Title: End of the Hour: A Therapist’s Memoir
Author: Meghan Riordan Jarvis
Published: 1st November 2023
Genre: Memoir
Age: Adult
What’s it About?
Meghan Riordan Jarvis is a trauma therapist who helps patients process grief, trauma, and loss. However, after her father died following a long battle with cancer and her mother unexpectedly passed away shortly afterwards during a family vacation, she found herself on the opposite side of the chair and requiring the same kind of therapy she had spent nearly two decades providing. End of the Hour is her memoir in which she tells the story of how she faced the hardest years of her life, fell apart, and slowly put herself back together.
My whole body rang like a church bell struck by lightning. I couldn't breathe or move. Was I the only one who’d felt it? My chest thickened into a block of ice that felt like a blend of fear and dread.
Opinions:
I’m going to begin this review by start by saying that I listened to End of the Hour (I highly recommend experiencing this on audiobook if you can) about eight months after the death of my own mum from cancer when I was - and still am - deep in the midst of my own personal grief journey. That meant I could connect very deeply to the story here, both in singular moments and shared experiences like holding the hand of a departed loved one or the pain of making call after call to relay the news, and in the overall feelings that last for months and years after. Jarvis refers to herself as a “child of trauma” having experienced a tragedy at a young age and this also was all too relatable for me - mine happened at age five.
As a result, I found listening to End of the Hour to be an extremely cathartic experience. Most of us will experience grief and trauma at some time in our lives and this book helped remind me that everyone will struggle with that, even someone as well-versed in coping mechanisms as it is possible to be. There is no right or wrong way to handle grief (with a few obvious exceptions) and we will all find our unique path through it. That being said, I found it immensely helpful to hear someone else talking about their path and identify with the thoughts, feelings and experiences I shared. I can’t say whether it would speak as strongly to a reader who has yet to experience deep grief, but I would certainly recommend this book to anyone who has yet to go down that road but who wants to support a loved one who has.
Wild pain gripped my knees and I suddenly needed to stand. I rose with an urgency that went against my intense desire to never move. I wanted to stay as close to my dimming light as possible.
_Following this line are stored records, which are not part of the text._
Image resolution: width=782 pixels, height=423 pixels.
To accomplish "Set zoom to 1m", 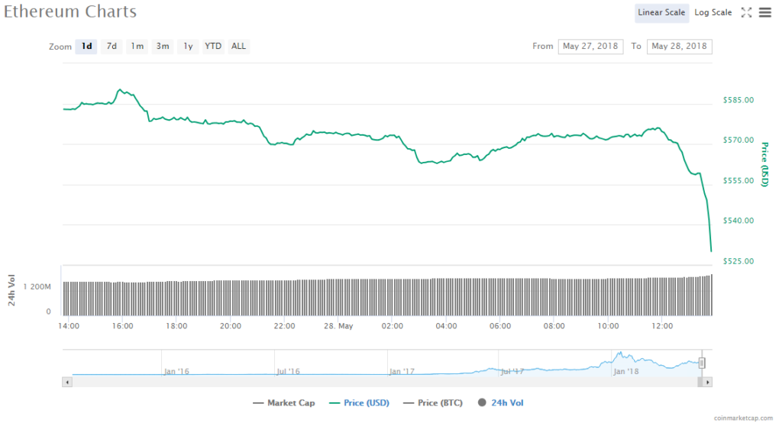I will (137, 46).
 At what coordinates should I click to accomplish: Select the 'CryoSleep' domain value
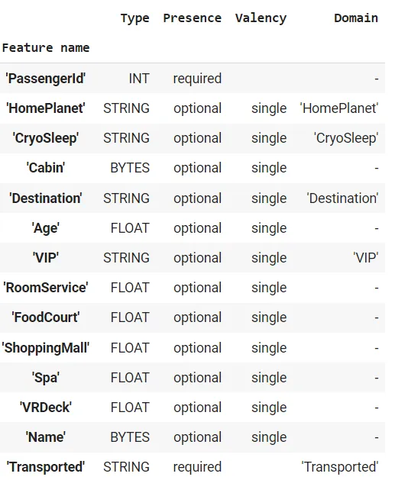point(346,138)
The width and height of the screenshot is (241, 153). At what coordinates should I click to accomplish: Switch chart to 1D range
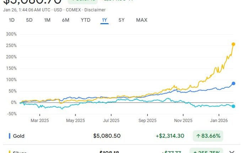12,20
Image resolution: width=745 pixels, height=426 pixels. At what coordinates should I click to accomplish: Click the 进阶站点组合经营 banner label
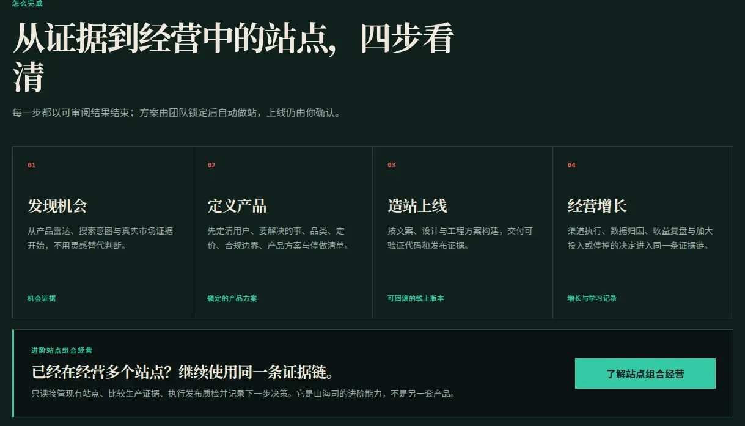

One thing I do want to point out about this book is that the author is extremely privileged in how she can handle her breakdown. Not only is she, quite obviously, educated in what she is experiencing and therefore able to understand what she is experiencing in a way few of us could, but when it all gets too much, she is financially able to pause her paid job and fly across the country to spend several weeks at a specialist “trauma camp” doing equine therapy, trust falls, and more at a cost of tens of thousands of dollars. This is an opportunity that is simply out of reach for the majority of people who will go through an experience like hers, and it would have been nice to see that fact acknowledged more.
However, even with that point noted, this was still an incredible book and one I’m so glad to have found at just the right time. Many thanks to Zibby Books and Libro.fm for the ARC.